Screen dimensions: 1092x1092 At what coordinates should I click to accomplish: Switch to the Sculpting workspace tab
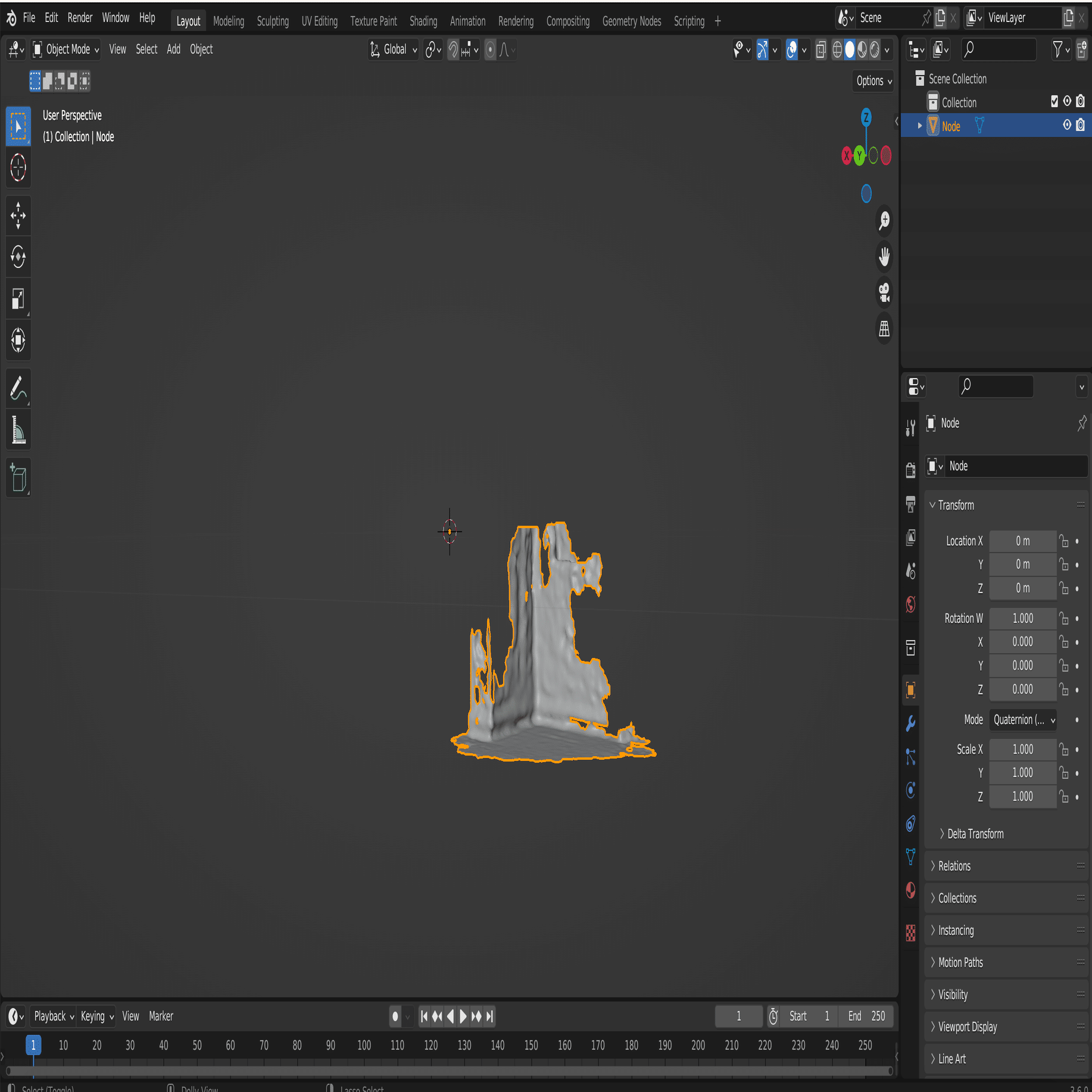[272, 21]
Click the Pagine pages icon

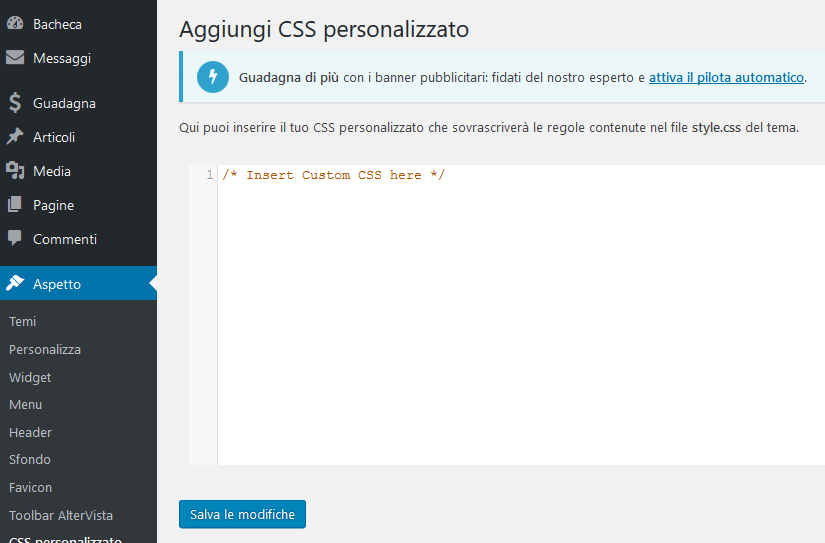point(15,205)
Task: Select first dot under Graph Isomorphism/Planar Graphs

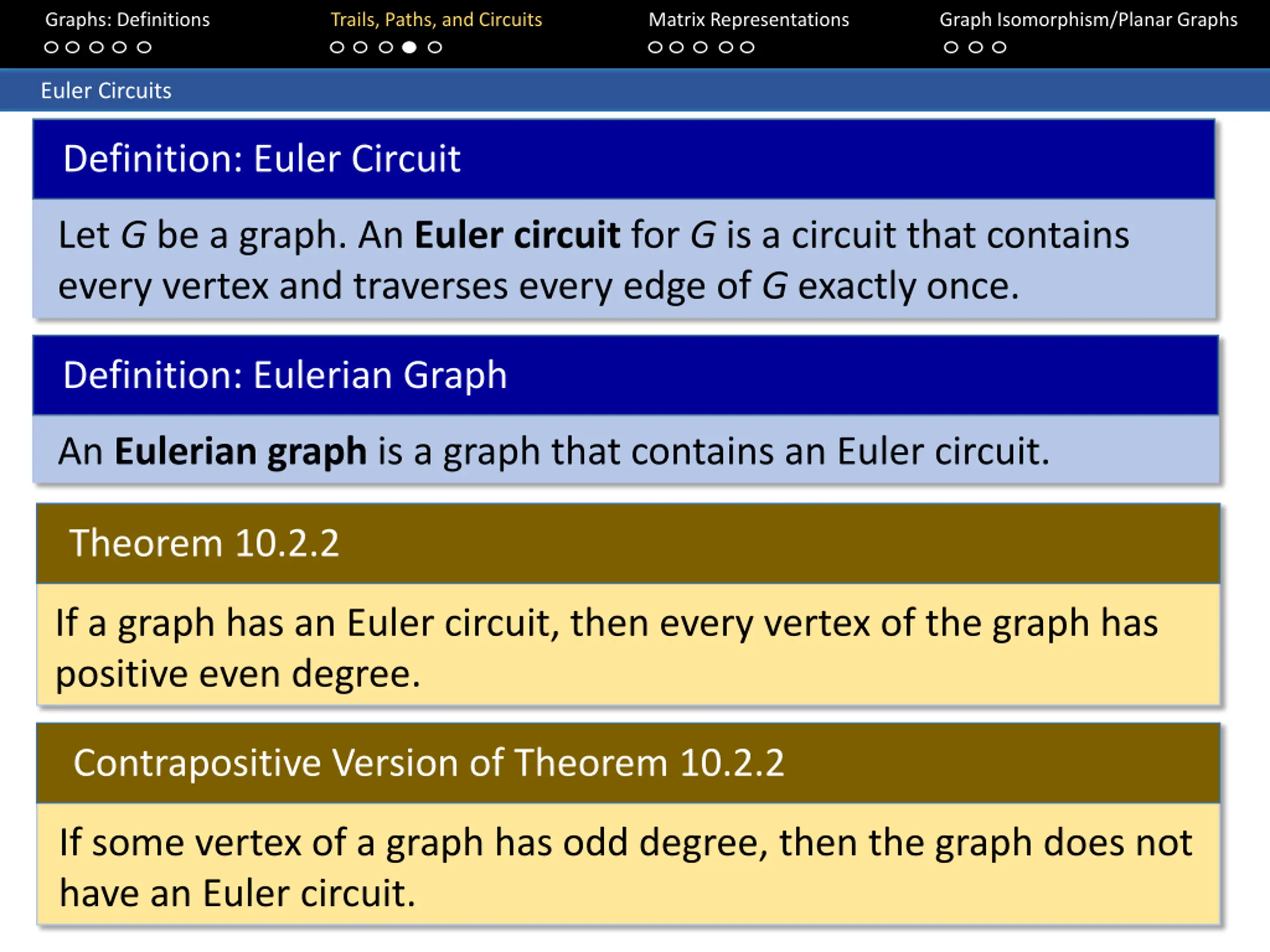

What the task asks: In transcribing the records, omit the pictures and keep everything else exactly as it appears.

Answer to this task:
Screen dimensions: 1092x1092 At what coordinates should I click to accomplish: Switch to the Sculpting workspace tab
[272, 21]
Click the Pagine pages icon

point(15,205)
Task: Select first dot under Graph Isomorphism/Planar Graphs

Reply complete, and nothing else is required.